Com a sua usual acutilância, Vasco Pulido Valente é mais uma vez límpido e incontestável na sua análise:
"Copos e mulheres – José Manuel Fernandes foi o único a perceber que o comentário do sr. Dijsselbloem era um comentário de calvinista. Infelizmente, acabou aí. Mas vale a pena continuar. Garton Ash já pediu em público aos seus amigos Merkel e Schäuble que não tratassem a crise do Euro como “um ramo da teologia” e, para uso dos zoilos, também já explicou que esta perversão vem das profundezas da cultura alemã. Em alemão a palavra para orçamento (do Estado, por exemplo), Haushalt, significa simultaneamente “casa de família” ou, se quiserem, “lar”, um termo em desuso mas talvez mais exacto; e que a palavra Schuld quer dizer ao mesmo tempo “dívida” e “culpa”. Garton Ash acrescenta que na imprensa e na televisão se chama habitualmente aos países do Sul “pecadores fiscais”.
Lá do outro lado, Max Weber deve estar a rir-se das críticas que lhe fizeram.
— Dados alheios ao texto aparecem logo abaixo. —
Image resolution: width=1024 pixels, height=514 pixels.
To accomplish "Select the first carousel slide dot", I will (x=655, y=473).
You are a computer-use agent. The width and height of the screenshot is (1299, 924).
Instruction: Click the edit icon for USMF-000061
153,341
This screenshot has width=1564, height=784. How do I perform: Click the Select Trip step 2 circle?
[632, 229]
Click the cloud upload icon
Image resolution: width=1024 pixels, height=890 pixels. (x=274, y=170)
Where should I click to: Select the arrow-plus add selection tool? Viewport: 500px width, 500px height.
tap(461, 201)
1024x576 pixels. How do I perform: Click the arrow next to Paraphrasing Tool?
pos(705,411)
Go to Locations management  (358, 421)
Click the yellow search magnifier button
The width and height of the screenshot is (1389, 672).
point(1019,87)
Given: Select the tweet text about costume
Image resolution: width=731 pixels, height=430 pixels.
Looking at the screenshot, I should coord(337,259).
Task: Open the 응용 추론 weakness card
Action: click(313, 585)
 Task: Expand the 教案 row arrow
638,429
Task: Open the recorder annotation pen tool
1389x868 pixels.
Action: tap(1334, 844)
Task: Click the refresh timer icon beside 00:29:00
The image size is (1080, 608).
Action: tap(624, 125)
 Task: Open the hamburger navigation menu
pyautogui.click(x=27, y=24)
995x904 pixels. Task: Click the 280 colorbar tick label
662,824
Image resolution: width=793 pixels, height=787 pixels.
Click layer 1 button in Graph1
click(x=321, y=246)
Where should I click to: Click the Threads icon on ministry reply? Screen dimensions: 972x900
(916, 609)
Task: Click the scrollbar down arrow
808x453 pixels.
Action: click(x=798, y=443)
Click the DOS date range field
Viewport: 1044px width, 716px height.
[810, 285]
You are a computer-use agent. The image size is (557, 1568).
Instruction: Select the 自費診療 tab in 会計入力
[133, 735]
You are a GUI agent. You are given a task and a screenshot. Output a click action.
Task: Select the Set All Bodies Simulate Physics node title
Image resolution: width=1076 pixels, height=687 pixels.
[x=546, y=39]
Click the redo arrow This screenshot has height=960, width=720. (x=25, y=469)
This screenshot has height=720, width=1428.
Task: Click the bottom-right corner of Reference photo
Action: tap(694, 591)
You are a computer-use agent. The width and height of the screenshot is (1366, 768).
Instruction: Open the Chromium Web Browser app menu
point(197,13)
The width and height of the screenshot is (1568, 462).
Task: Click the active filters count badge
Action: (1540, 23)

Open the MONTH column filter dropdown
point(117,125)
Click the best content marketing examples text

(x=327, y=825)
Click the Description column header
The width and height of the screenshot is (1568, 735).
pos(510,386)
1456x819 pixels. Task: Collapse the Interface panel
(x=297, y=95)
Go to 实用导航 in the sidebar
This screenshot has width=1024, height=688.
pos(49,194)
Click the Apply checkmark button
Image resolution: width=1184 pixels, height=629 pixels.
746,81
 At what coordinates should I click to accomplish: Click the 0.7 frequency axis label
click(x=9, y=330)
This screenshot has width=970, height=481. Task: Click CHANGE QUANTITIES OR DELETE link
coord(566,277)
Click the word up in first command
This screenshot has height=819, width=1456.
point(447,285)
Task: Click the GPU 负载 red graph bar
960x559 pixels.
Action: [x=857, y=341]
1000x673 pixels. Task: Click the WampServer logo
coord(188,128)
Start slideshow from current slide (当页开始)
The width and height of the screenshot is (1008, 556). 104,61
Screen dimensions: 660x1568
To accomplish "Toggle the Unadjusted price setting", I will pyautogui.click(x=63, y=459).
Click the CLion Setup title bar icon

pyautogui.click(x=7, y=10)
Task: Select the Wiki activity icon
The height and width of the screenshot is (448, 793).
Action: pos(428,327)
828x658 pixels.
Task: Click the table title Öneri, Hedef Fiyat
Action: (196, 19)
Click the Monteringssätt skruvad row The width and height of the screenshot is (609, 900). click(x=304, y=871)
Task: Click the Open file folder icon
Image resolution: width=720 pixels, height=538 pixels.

Afinal parece que há mesmo uma divisão profunda, de que ninguém se atreve a falar, entre a Europa protestante, onde o capitalismo encontra um leito macio, e a Europa católica (Portugal, Espanha, França e a maior parte de Itália – a Grécia ortodoxa por definição não conta), onde a Igreja por séculos e séculos habituou as gentes à irresponsabilidade pessoal e à dependência do padre, do bispo ou do cardeal, e onde o capitalismo encontrou um ambiente áspero e um Estado absorvente. Richard Tombs, um historiador de Cambridge especialista em história francesa, escreveu a semana passada que não existia no mundo um país tão anticapitalista como a França. Esqueceu-se de Portugal.
Quanto aos “copos e mulheres” do sr. Dijsselbloem, que aqui foram recebidos com hipócrita indignação, não passam de uma transparente metáfora para a classe média em larga medida inútil e parasitária que a democracia criou e para os serviços sociais que ela não pode de toda a evidência sustentar. Nestes apertos nós somos verdadeiramente católicos, esquecemos os nossos desvarios como quem se confessa e, apagando o passado ou até mesmo o presente, consideramo-nos honestos e limpíssimos."
Que relação tem tudo isto com Tomar e os tomarenses? A mentalidade. Sim, a mentalidade. Temos a mesma mentalidade pouco rigorosa e muito gastadora em despesas não produtivas dos gregos ou dos italianos do sul. E muito menos recursos.
Ainda ontem foi noticiado, por exemplo, que a câmara de Abrantes resolveu atribuir meio milhão de euros, a fundo perdido, a colectividades culturais e desportivas. Compra de votos a prazo, obviamente. Numa terra cada vez mais desgraçada, como Tomar, cuja maioria relativa, com uma dívida municipal agora de 24 milhões de euros, decerto estará a lamentar não poder proceder como em Abrantes, é absurdo andar a criticar o holandês, porque afinal o homem limitou-se a dizer alto aquilo que outros pensam baixinho. Até em Portugal e até em Tomar.
Com políticos assim, Tomar ainda terá remédio? E Portugal? Irá pelo caminho da Grécia, em risco de ser forçada pelos parceiros a abandonar o euro? Ou pensam que a futura Europa a duas velocidades é simples fruto do acaso? Não é a por ela ansiada UEM (União Económica e Monetária) que o vai salvar ou nos vai salvar. Aqueles europeus que, embora sendo cristãos, não compartilham da ideologia católica, há muito tempo que constaram uma evidência: há mesmo uma fractura entre a dominante mentalidade protestante dos povos do norte, que pagam mais para a União Europeia do que dela recebem, e a maioritária mentalidade católica e ortodoxa grega das gentes do sul, que recebem de Bruxelas muito mais do que aquilo que pagam. E, protestante ou católico, ninguém gosta de ser "andante".
Esclarecimento lucido e clarividente.
ResponderEliminarAcabe a hipocrisia. Ou a ignorancia.
Há muito tempo que eu disse isso, a diferença entre os protestantes e os católicos, é que os protestantes acreditam neles, na família, na comunidade, os católicos acreditam em Deus que resolve tudo, dai os PIGS, como dizem os Brasileiros Flamengo perdeu mas Deus é grande.